## TASK STATEMENT
When you reach the records below, output every one exactly as written but leave out any pictures.

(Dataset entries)
>>>
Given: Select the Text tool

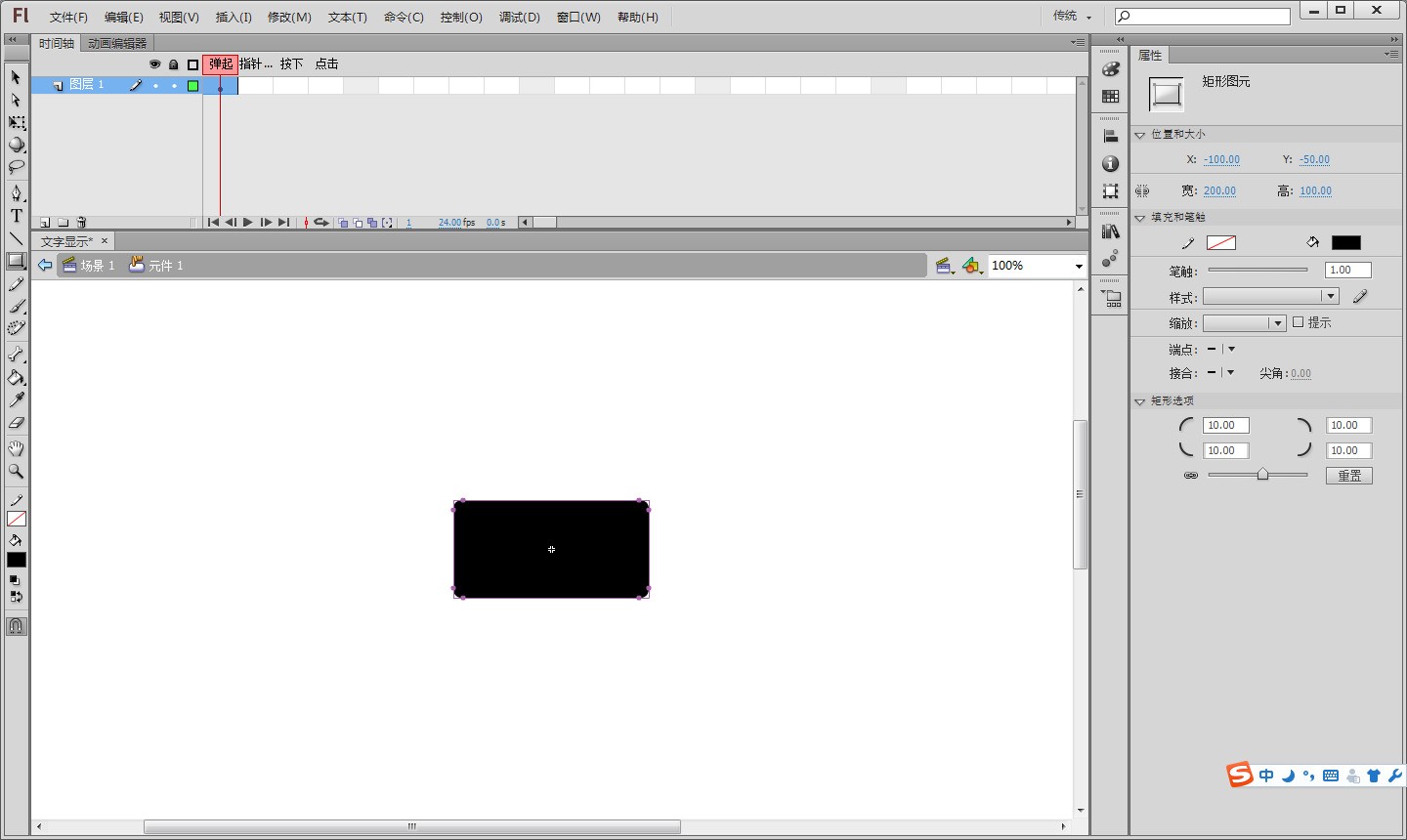Looking at the screenshot, I should (17, 216).
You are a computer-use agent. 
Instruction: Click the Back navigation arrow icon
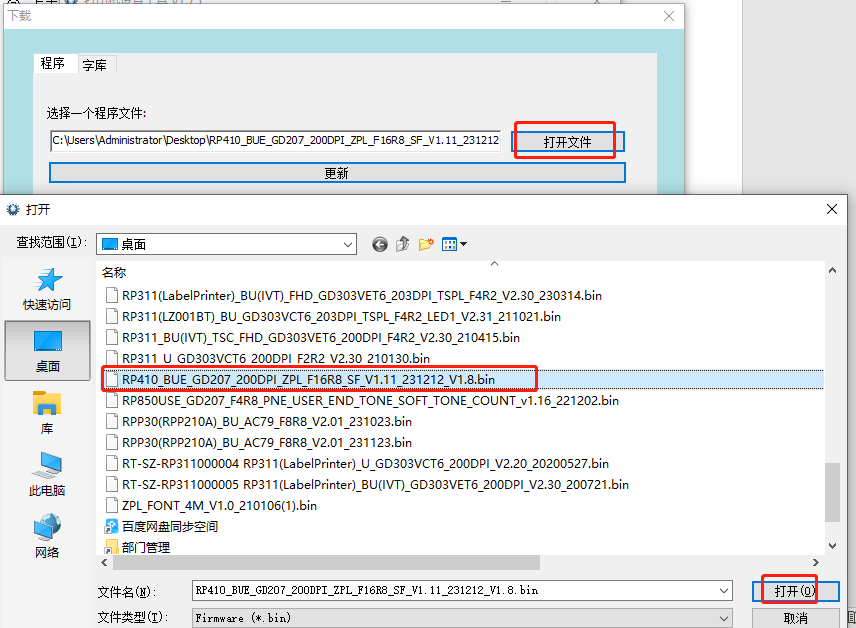pyautogui.click(x=380, y=244)
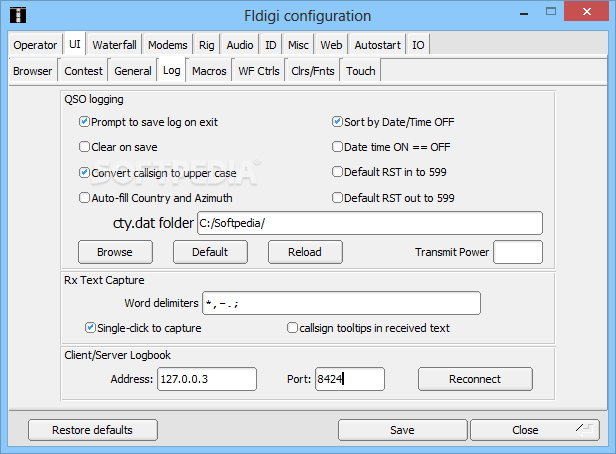Click the Reconnect button

[475, 379]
<<<
## SOLUTION TO THIS TASK
Given: Select the Text tool

Looking at the screenshot, I should (17, 216).
You are a computer-use agent. 
Instruction: Click the Back navigation arrow icon
pyautogui.click(x=380, y=244)
Click the Reconnect button

[475, 379]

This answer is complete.